Children who show opposition to writing letters may not be ready. If we push them before they are ready they may actually lose out on the joy of writing. Before they write letters children need to draw lines up and down, side to side, and to draw circles. Writing letters like any new skill takes time, patience and repetition. And of course, they have to see the value in writing.
I remember when my grandson was 4 and his preschool teacher made him write his name every day. When I would call him and ask how school was going he inevitably would answer, ‘Oh, grandma, I had to write my name again” in the most exasperated voice. I could feel how discouraged he was and how tedious writing his name had become.
Parents can help children by making writing fun. Invite children to help you make a grocery list and then be in charge of finding those items at the store. Help them write a fun Saturday to-do list, create daily menus, write a letter to a friend, grandparent, or a note to put in someone’s lunch. When they create a picture ask them if they would like you to add words. Be creative and use alternatives to pencils to practice writing such as drawing with their finger in shaving cream, salt tray’s, sand, or using tooth picks in frosting on a cake or cookie.

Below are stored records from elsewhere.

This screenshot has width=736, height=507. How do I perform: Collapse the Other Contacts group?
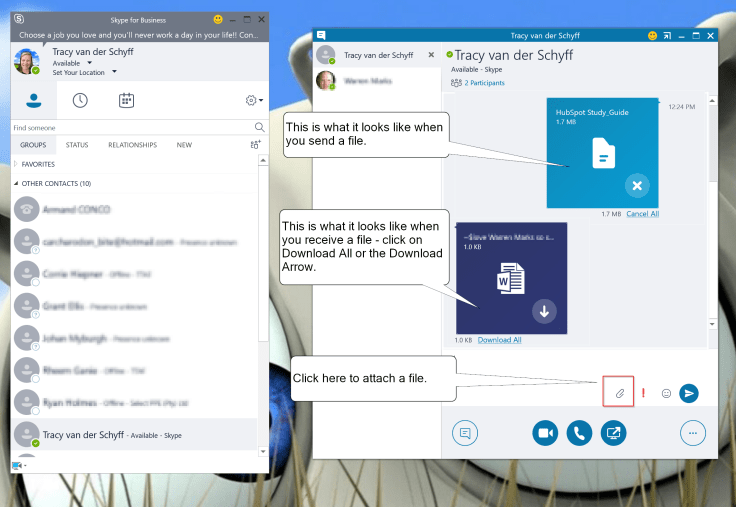pyautogui.click(x=17, y=184)
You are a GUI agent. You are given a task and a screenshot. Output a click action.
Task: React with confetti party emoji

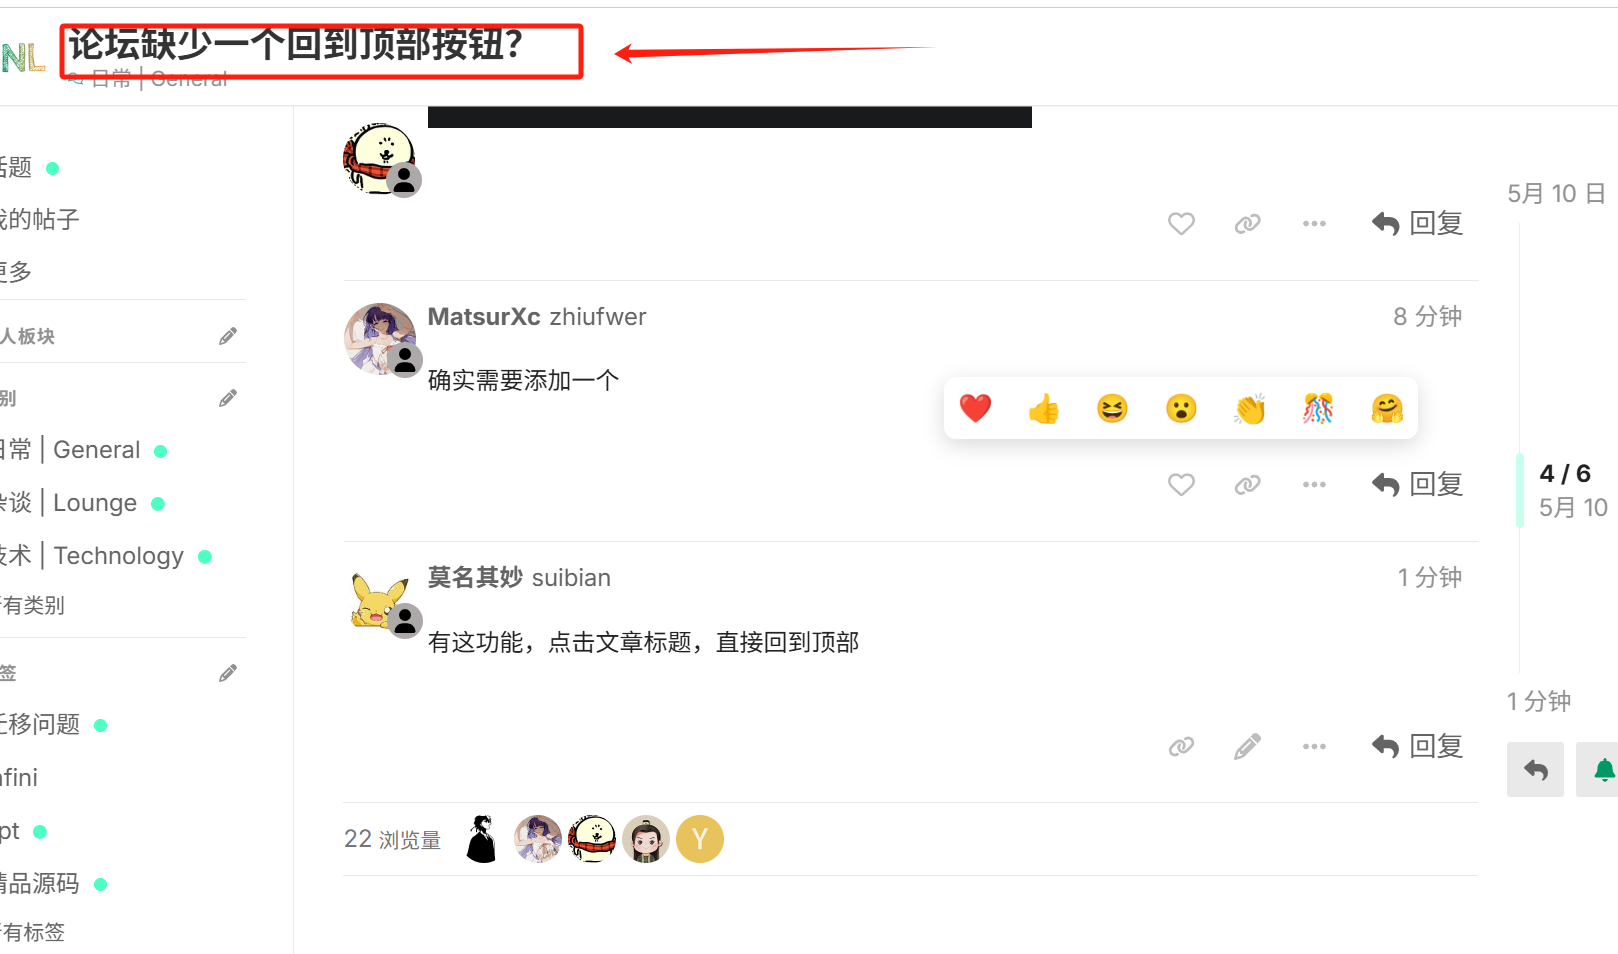point(1318,408)
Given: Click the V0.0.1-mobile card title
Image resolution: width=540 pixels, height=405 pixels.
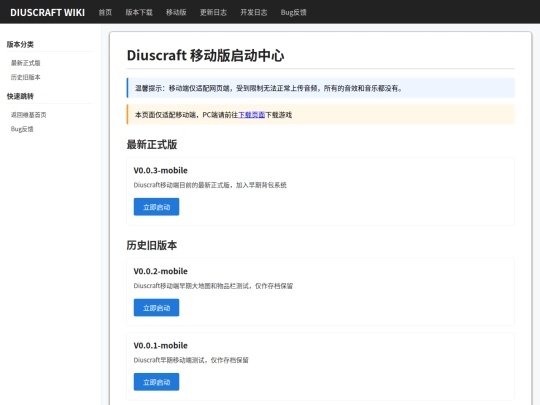Looking at the screenshot, I should point(160,345).
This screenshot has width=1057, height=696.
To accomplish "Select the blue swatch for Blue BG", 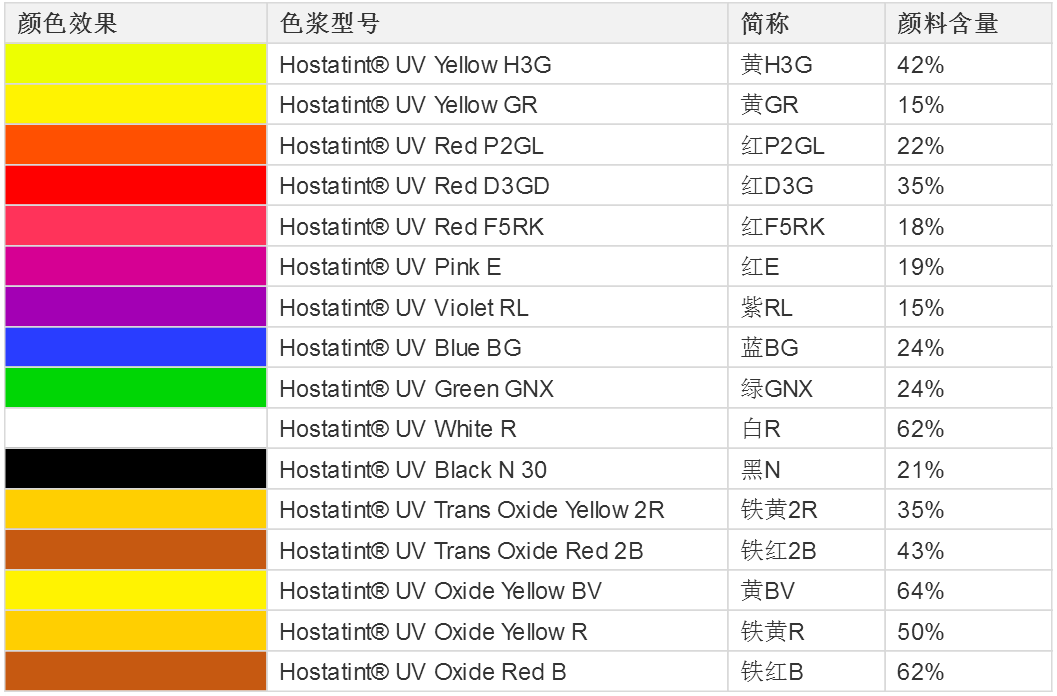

Research shows us that wide exposure to print and developing ideas about the function of print is foundational for successful reading and writing. Daily storybook reading is still the number one activity to do with children. In addition let them see you reading and writing regularly, and provide them with a variety of reading and writing materials.
When your children begin to show an interest in writing, they will pick it up quickly and eagerly.